-- Recorded data follows --
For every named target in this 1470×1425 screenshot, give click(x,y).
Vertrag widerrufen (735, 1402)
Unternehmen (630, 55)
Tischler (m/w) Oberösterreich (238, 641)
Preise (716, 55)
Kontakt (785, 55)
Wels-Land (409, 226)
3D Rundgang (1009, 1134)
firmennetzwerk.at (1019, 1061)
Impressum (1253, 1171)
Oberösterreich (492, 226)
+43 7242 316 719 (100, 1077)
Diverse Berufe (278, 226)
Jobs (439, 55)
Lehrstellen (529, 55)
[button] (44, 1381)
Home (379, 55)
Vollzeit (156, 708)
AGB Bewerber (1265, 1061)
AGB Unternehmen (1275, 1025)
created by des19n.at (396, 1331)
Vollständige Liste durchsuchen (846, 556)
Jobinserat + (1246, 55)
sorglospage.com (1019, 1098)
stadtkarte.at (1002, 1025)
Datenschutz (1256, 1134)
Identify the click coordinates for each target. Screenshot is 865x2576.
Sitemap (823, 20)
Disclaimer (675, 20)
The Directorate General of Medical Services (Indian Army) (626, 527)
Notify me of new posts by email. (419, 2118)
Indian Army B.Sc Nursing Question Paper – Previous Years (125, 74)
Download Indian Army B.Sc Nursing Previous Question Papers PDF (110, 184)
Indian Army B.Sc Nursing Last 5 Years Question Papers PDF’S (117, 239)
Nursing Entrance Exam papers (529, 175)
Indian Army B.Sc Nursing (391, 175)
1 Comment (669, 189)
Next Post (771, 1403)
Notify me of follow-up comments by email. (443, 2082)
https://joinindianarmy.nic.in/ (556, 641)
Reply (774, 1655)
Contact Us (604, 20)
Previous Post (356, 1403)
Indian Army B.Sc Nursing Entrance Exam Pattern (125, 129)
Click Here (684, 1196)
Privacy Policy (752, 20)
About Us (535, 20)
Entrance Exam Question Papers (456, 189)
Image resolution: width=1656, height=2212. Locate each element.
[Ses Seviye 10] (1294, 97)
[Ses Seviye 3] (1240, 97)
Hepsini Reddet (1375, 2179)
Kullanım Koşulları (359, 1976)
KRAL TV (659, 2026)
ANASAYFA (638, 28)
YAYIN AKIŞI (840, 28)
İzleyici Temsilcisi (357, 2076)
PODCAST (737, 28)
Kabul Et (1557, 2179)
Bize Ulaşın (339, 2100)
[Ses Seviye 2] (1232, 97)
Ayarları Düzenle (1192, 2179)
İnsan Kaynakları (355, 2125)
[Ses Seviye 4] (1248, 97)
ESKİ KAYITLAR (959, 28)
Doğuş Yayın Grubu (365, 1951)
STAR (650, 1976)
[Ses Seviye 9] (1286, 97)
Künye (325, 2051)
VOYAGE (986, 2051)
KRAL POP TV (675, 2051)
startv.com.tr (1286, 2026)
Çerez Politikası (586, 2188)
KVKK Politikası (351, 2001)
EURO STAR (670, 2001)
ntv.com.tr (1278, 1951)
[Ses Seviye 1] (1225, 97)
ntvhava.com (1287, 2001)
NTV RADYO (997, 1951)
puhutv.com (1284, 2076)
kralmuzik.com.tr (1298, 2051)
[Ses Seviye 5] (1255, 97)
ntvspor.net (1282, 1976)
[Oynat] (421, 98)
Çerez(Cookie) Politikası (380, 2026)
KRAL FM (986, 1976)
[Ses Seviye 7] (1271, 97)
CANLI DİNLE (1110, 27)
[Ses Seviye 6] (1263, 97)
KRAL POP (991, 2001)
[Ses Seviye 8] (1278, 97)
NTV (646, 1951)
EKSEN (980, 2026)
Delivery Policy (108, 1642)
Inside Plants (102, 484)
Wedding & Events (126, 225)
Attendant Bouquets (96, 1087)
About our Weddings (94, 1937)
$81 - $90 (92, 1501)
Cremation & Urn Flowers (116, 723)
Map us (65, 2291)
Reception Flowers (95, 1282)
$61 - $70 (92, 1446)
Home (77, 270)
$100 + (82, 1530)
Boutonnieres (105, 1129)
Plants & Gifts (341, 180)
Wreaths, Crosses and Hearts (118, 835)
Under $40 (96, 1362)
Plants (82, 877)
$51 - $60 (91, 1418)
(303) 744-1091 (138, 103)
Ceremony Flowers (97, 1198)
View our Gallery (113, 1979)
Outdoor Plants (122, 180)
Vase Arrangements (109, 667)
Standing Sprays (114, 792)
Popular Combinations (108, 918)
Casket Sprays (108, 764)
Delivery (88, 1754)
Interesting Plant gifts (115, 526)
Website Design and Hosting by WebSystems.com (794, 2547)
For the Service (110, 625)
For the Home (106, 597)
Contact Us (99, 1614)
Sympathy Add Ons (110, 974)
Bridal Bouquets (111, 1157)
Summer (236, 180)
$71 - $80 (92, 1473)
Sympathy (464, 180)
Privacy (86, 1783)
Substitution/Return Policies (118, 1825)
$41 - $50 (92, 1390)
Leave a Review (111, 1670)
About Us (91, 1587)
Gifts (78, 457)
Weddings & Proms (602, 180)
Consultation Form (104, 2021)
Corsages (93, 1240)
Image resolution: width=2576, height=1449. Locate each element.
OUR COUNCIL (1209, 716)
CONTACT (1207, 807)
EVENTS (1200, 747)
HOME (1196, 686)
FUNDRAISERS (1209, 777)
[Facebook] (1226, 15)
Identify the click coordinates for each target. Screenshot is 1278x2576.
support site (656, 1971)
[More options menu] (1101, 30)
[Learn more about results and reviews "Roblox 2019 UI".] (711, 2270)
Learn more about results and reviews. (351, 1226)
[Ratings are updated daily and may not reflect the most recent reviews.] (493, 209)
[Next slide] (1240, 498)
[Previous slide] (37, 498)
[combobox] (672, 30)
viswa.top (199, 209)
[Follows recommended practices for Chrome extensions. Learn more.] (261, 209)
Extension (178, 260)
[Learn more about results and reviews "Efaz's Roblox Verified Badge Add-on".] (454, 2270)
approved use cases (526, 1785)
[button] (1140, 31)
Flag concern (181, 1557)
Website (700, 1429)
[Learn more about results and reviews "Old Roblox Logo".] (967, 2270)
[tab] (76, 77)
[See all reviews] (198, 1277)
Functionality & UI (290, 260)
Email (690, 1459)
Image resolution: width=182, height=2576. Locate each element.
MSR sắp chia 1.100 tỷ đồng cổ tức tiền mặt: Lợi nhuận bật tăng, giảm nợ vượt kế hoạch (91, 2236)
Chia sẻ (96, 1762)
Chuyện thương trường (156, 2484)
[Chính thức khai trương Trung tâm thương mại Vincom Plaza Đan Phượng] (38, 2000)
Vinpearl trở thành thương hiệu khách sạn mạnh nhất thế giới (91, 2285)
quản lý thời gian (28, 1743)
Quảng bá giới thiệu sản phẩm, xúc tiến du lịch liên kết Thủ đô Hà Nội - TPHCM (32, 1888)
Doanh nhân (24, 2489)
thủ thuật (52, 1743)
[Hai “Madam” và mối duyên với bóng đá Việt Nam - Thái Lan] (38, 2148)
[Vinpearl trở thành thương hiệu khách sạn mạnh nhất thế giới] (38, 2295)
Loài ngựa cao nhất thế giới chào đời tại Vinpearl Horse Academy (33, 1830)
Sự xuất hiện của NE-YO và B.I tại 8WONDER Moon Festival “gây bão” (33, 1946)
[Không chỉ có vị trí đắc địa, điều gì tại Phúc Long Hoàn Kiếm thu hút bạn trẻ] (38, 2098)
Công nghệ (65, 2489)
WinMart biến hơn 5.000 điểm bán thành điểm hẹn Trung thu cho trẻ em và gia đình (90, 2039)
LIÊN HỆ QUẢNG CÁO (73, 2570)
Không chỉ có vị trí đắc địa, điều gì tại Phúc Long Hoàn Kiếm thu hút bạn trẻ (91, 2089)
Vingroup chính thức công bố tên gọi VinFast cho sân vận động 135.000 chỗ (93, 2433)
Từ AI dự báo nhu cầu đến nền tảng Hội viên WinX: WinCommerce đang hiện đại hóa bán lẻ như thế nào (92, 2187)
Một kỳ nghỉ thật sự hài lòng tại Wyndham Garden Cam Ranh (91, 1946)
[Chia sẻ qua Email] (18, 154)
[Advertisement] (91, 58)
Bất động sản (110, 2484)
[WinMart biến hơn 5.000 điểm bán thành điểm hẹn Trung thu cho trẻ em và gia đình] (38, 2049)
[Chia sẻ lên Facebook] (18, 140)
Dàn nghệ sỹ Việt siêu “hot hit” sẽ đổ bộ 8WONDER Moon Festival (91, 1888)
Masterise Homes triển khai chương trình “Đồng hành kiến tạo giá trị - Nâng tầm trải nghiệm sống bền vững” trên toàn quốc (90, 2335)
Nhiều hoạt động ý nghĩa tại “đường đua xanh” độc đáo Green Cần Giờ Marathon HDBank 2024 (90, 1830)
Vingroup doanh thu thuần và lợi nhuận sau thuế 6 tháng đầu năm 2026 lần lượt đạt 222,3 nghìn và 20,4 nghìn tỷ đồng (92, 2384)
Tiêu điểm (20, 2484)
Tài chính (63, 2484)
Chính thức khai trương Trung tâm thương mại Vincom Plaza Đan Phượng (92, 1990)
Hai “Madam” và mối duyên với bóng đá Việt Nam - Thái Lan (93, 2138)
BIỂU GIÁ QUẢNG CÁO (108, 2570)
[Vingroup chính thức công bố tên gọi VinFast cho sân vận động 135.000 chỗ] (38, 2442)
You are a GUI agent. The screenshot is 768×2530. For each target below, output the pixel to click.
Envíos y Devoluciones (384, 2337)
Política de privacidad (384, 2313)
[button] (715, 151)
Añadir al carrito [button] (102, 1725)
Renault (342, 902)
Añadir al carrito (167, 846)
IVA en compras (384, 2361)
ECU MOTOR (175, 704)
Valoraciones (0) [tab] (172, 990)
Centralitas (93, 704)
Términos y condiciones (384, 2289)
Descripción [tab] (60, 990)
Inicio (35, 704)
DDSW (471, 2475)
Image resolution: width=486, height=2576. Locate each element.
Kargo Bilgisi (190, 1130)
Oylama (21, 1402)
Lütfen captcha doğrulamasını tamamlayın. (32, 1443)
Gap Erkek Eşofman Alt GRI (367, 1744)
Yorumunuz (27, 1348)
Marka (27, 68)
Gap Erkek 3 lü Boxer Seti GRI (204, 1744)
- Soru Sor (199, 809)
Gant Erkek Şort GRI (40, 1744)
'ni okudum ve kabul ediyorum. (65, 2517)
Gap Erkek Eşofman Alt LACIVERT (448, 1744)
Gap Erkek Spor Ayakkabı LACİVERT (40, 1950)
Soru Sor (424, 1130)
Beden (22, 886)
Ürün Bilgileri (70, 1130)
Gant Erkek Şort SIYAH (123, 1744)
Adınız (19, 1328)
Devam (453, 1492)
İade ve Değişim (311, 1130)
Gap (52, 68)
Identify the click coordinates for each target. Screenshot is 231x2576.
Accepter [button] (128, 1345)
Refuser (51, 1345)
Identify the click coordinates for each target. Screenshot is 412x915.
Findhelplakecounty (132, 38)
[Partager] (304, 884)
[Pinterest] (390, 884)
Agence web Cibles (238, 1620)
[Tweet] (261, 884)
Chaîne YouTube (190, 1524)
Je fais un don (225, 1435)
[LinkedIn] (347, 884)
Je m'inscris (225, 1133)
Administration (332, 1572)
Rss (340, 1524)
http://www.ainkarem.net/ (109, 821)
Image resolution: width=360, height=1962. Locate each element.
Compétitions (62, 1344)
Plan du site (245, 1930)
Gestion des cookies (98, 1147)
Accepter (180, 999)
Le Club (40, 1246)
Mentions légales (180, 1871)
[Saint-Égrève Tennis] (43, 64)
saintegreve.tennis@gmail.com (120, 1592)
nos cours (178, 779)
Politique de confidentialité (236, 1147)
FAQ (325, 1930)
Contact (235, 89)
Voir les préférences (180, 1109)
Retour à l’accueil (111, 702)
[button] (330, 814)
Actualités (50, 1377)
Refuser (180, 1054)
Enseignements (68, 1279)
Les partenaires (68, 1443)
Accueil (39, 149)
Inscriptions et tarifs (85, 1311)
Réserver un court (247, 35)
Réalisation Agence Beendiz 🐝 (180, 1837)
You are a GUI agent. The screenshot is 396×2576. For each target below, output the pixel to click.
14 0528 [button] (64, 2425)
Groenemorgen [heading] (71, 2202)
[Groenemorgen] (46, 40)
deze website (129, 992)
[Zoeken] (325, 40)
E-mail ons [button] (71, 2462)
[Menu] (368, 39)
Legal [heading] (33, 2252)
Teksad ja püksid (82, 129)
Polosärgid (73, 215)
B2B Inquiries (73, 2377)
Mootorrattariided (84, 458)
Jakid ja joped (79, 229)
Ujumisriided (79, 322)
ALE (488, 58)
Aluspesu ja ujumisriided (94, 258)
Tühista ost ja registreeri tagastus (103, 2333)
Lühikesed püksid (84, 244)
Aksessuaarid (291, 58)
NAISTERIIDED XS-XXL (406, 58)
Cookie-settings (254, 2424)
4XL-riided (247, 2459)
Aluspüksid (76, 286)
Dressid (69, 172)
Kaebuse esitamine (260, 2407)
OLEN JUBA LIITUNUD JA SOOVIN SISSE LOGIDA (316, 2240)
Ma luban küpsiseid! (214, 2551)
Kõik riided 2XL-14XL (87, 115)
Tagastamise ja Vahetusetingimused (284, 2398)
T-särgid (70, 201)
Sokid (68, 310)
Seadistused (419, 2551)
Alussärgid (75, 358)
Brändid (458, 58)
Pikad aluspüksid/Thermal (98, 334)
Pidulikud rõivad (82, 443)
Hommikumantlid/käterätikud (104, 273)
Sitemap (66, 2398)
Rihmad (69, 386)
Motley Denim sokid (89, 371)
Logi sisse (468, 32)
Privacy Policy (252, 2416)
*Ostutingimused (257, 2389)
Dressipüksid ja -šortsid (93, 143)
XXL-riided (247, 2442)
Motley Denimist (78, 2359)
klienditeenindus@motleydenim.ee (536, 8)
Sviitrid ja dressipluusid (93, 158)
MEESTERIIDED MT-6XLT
-- Recorded data concluded --
-- Work order --
All lines in the records above with "Roblox" need to be found and copied.

-- Your solution --
[Learn more about results and reviews "Roblox 2019 UI".] (711, 2270)
[Learn more about results and reviews "Efaz's Roblox Verified Badge Add-on".] (454, 2270)
[Learn more about results and reviews "Old Roblox Logo".] (967, 2270)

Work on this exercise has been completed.